Reproduce all of the material below with every "Instruction" changed to "Request" and nothing else altered. Omit the pictures.

Item position entries

======

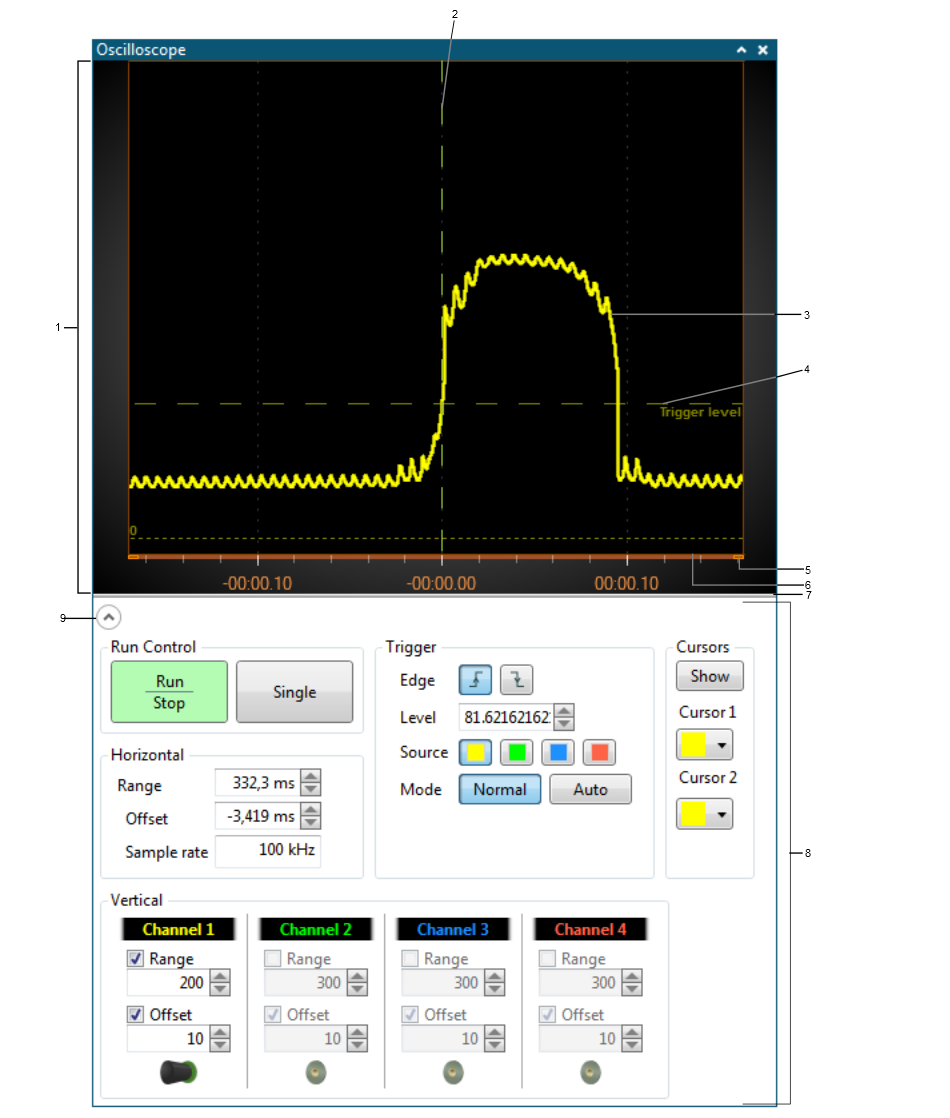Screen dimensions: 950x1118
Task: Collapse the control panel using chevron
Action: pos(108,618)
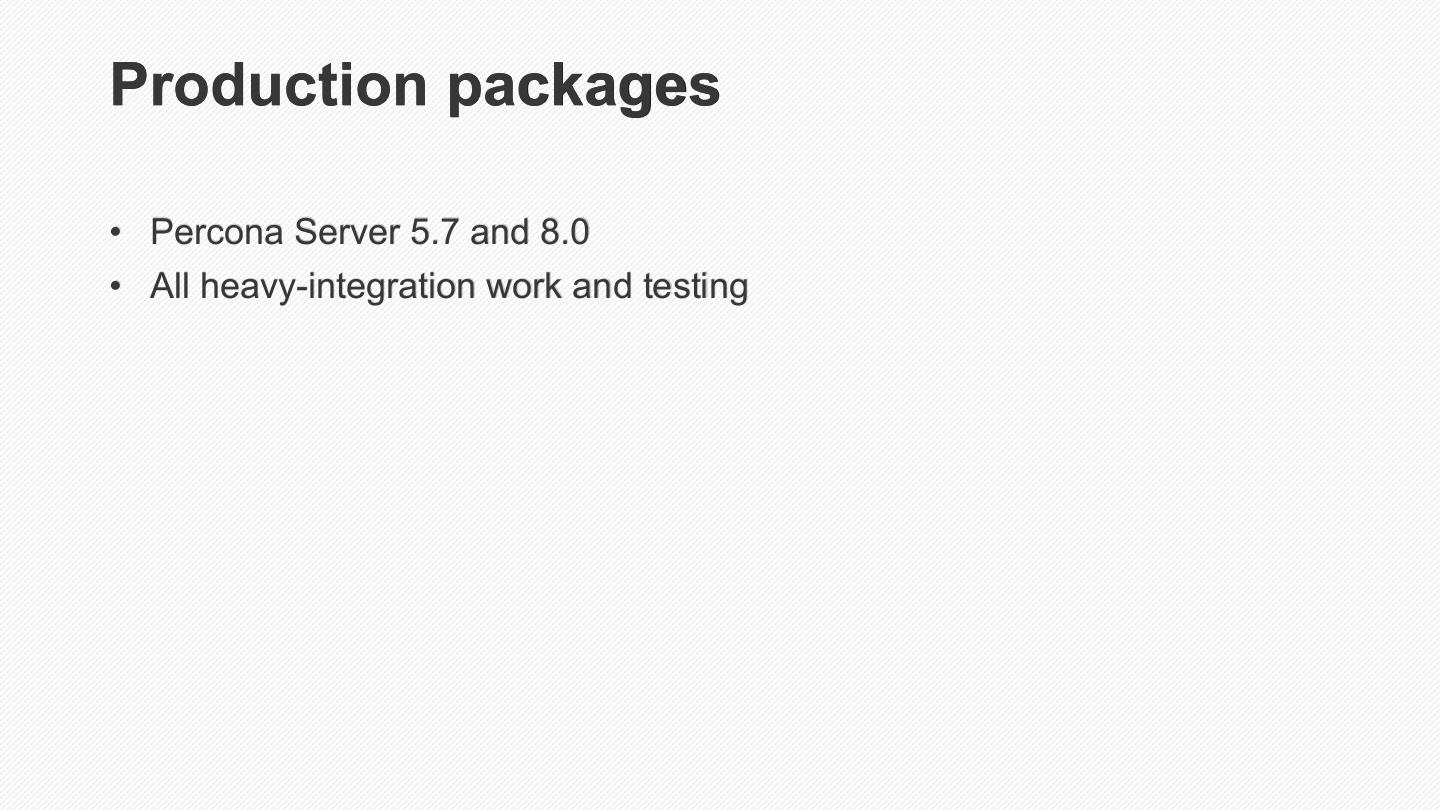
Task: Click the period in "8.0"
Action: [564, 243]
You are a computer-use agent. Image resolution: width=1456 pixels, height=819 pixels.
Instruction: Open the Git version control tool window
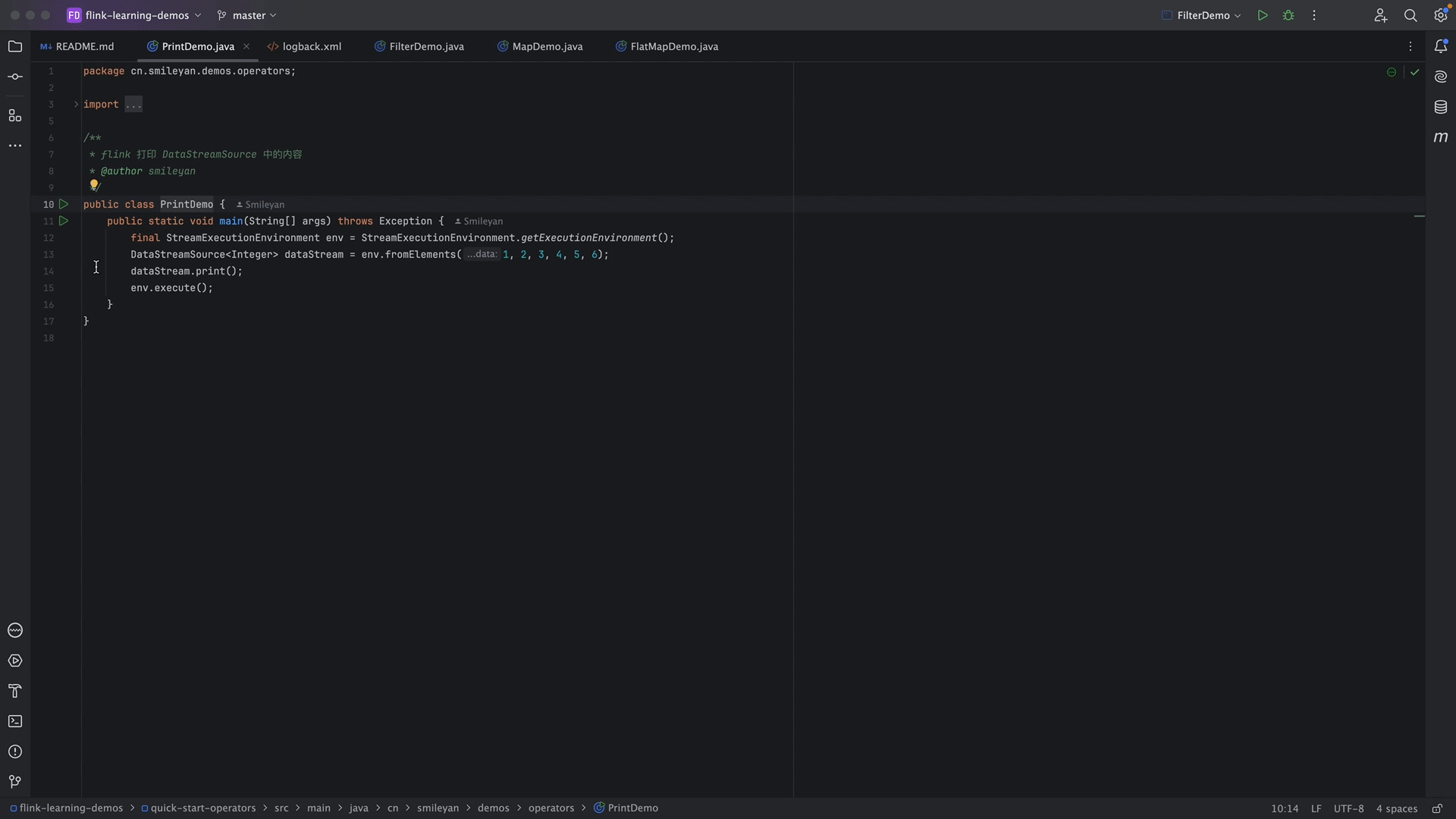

======

# THE REPLY:
Screen dimensions: 950x1118
Task: Collapse the control panel using chevron
Action: pos(108,618)
Task: Click the period in "8.0"
Action: [564, 243]
You are a computer-use agent. Image resolution: width=1456 pixels, height=819 pixels.
Request: Open the Git version control tool window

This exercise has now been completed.